Donors are typically matched by race and ethnicity. However, because 73 percent of the 7 million donors in the U.S. match registry are Caucasian, the AADP emphasizes the importance of minorities signing up for the registry, Law said.

Cao Pham, a junior psychology and communication double major, signed up for the registry in spring of 2009 and was notified that he was a potential match only months after signing up. After answering questions about his medical history and taking blood tests, he was ready to donate.

“For me it was painless – physically and mentally,” Pham said.

Pham took a drug to increase the stem cell count in his bones and blood before the peripheral blood stem cell procedure (PBSC). Similar to donating blood, this procedure withdraws blood from a donor’s arms, runs the blood through a machine to separate the necessary cells for the transplant, then returns the blood to the donor’s arm.

“There’s nothing to lose but a lot to give by donating,” he said.

Pham must wait until December to find out whom exactly he donated to, but he knows that the 34-year-old man he donated to with non-Hodgkin’s lymphoma is feeling better and is out of the hospital. Pham hopes to meet the man in the future.

The AADP estimates that 75 percent of donors donate through the PBSC procedure. The rest donate with a surgical procedure in which liquid marrow is withdrawn from the pelvic bone under anesthesia.

“It’s really simple and not that invasive,” said Annie Doan, the senior outreach coordinator of AADP and a UC Davis alumna.

Donors regain the marrow in four to six weeks and experience soreness in the hip region for several days.

“Blood cancers can happen to anyone,” Doan said. “It’s always better to be proactive rather than reactive because [patients] can be cured if there’s a transplant available.”

Each year the AADP signs up nearly 15,000 potential donors.

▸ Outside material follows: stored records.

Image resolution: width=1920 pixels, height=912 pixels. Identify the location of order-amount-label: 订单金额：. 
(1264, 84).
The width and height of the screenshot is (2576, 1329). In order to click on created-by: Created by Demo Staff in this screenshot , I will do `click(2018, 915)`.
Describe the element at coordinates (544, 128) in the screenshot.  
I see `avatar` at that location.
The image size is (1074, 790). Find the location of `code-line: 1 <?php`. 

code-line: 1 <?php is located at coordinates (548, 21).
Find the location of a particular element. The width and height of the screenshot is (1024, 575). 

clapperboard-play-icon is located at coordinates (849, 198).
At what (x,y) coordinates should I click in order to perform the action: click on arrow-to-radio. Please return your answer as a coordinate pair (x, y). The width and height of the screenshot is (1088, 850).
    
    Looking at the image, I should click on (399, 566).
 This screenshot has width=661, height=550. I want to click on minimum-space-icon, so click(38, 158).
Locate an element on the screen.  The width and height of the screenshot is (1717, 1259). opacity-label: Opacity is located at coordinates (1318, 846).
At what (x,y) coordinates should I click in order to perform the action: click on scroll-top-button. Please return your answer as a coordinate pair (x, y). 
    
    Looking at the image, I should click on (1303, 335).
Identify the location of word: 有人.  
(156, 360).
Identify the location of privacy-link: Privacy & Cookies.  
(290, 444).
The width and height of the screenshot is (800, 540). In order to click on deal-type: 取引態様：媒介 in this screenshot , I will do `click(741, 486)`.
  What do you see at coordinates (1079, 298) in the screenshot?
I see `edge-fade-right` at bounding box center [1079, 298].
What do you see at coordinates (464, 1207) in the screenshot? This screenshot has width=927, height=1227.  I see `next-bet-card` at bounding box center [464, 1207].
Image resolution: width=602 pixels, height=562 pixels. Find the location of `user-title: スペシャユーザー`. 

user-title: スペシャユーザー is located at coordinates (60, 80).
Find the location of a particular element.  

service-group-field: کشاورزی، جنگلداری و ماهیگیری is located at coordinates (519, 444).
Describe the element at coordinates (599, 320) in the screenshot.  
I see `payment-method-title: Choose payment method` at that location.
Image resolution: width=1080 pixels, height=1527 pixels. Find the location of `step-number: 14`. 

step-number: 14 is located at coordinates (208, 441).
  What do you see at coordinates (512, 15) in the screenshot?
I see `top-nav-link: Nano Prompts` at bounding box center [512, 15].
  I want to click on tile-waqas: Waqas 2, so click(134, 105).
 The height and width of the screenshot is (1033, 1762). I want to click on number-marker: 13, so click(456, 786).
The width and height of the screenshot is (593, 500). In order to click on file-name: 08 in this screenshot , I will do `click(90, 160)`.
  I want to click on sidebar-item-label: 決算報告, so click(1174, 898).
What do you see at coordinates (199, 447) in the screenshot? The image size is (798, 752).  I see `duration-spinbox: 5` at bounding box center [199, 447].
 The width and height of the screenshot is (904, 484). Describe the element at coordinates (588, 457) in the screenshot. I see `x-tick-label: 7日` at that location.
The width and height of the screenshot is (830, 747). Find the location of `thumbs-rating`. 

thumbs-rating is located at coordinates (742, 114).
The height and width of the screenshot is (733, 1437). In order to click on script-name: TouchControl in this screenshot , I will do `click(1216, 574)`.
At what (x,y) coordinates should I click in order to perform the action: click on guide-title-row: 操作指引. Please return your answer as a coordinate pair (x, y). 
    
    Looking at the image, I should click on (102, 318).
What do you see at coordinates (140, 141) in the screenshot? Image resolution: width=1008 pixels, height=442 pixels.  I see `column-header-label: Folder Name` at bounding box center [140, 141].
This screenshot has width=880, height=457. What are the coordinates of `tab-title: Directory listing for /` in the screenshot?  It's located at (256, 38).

The organization comes to UC Davis twice a year and generally signs up 100 to 200 donors in two days.

This year, Alpha Kappa Delta Phi and Lambda Phi Epsilon are helping AADP organize and publicize the event. Amy Wei, the vice president of service for Alpha Kappa Delta Phi and a junior Chinese and psychology double major will be helping potential donors sign up.

“It’s a very easy process – it only takes 10 minutes to register and it’s for a good cause,” she said.